- _Document extract_
MEMPHIS -- What Hollywood is calling "the Judith Miller movie" is now filming on location here, but prepare yourselves: Some changes are being made to the story inspired by the outing of a CIA agent.

For starters, in the movie Judith Miller is no longer Judith Miller of the New York Times, but Rachel Armstrong of the Washington Capital Sun. And while the real Judith Miller may be remembered as a stylish, slightly scary reporter of 59, headed off to jail in a quilted black jacket and tortoise-frame sunglasses, in the movie she is a sizzling Kate Beckinsale, 34, dressed in a, shall we say, form-fitting skirt.

Trust us, if this Rachel Armstrong had asked I. Lewis "Scooter" Libby how to spell Valerie Plame's name, he would have taken pen in hand. (Miller famously wrote in her notebook "Valerie Flame.")

"People could say Kate is too good-looking to be a reporter," admits Rod Lurie, the writer and director of the independently financed film.

- _Dataset extract_
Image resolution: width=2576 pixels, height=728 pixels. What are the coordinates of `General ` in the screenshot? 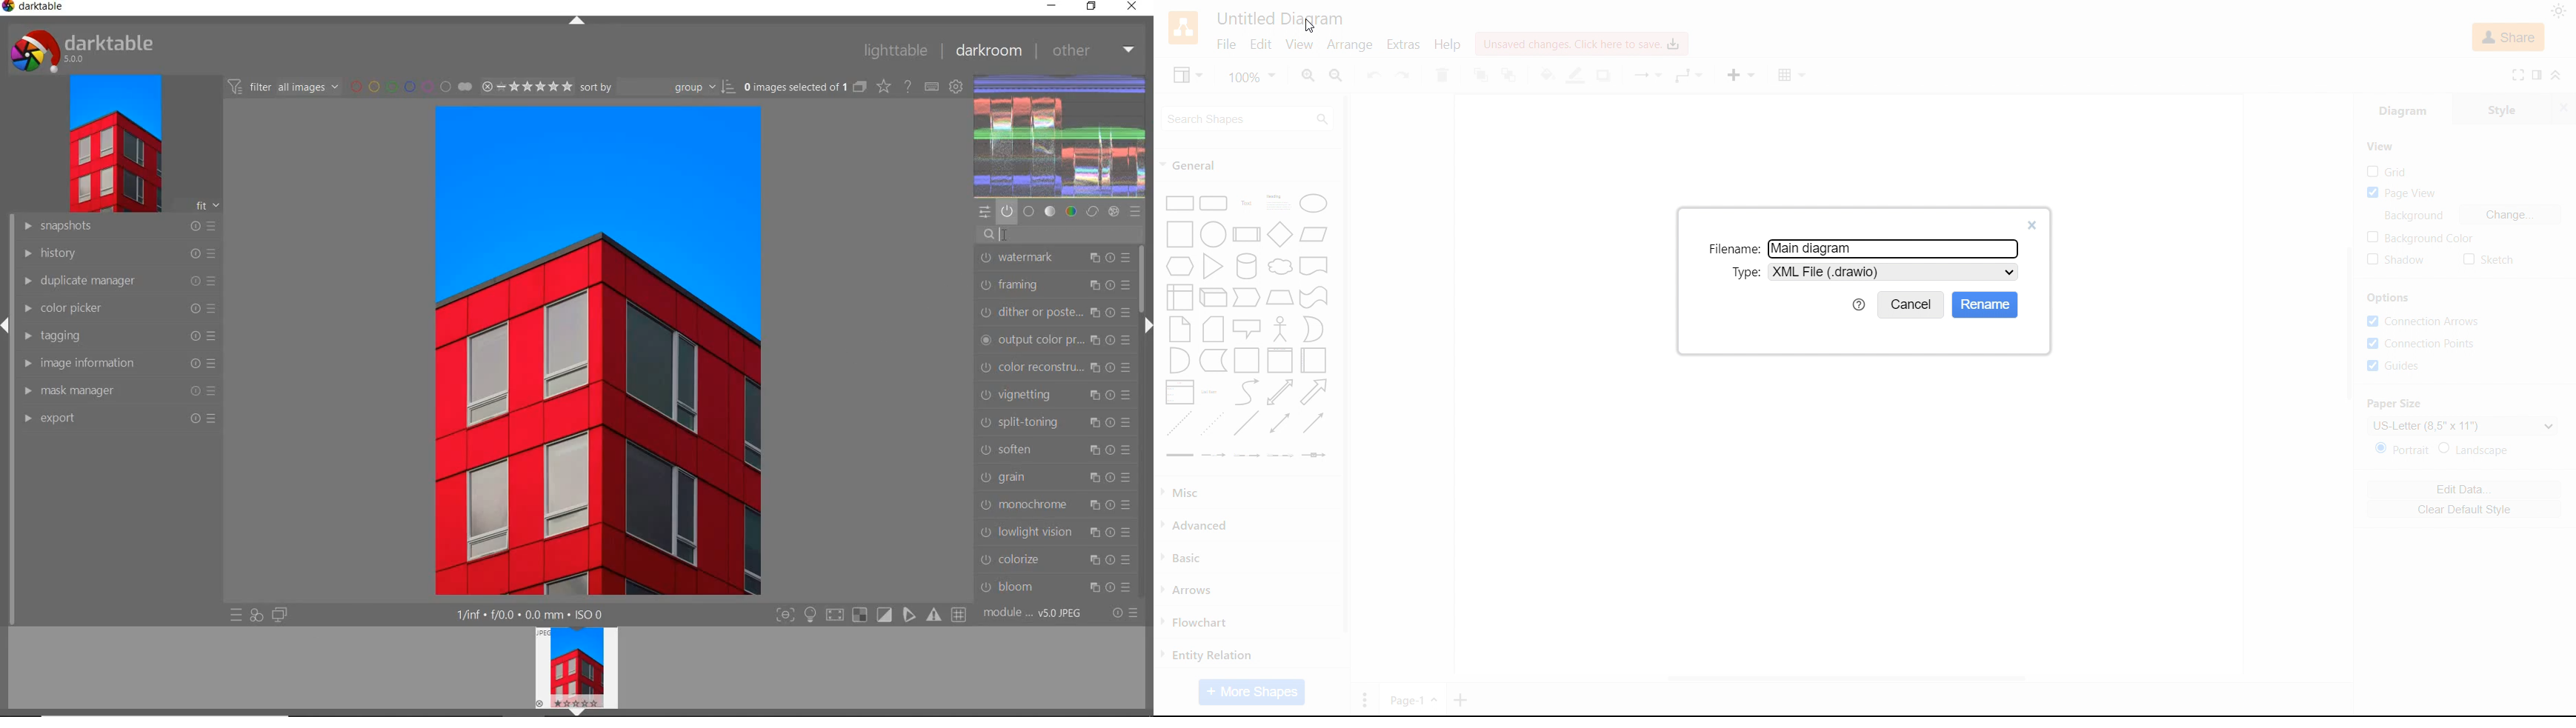 It's located at (1191, 165).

- _Work to complete_
Could you return the passage above about the movie inspired by Judith Miller, word for word and in full?

- _Task solution_
MEMPHIS -- What Hollywood is calling "the Judith Miller movie" is now filming on location here, but prepare yourselves: Some changes are being made to the story inspired by the outing of a CIA agent.

For starters, in the movie Judith Miller is no longer Judith Miller of the New York Times, but Rachel Armstrong of the Washington Capital Sun. And while the real Judith Miller may be remembered as a stylish, slightly scary reporter of 59, headed off to jail in a quilted black jacket and tortoise-frame sunglasses, in the movie she is a sizzling Kate Beckinsale, 34, dressed in a, shall we say, form-fitting skirt.

Trust us, if this Rachel Armstrong had asked I. Lewis "Scooter" Libby how to spell Valerie Plame's name, he would have taken pen in hand. (Miller famously wrote in her notebook "Valerie Flame.")

"People could say Kate is too good-looking to be a reporter," admits Rod Lurie, the writer and director of the independently financed film.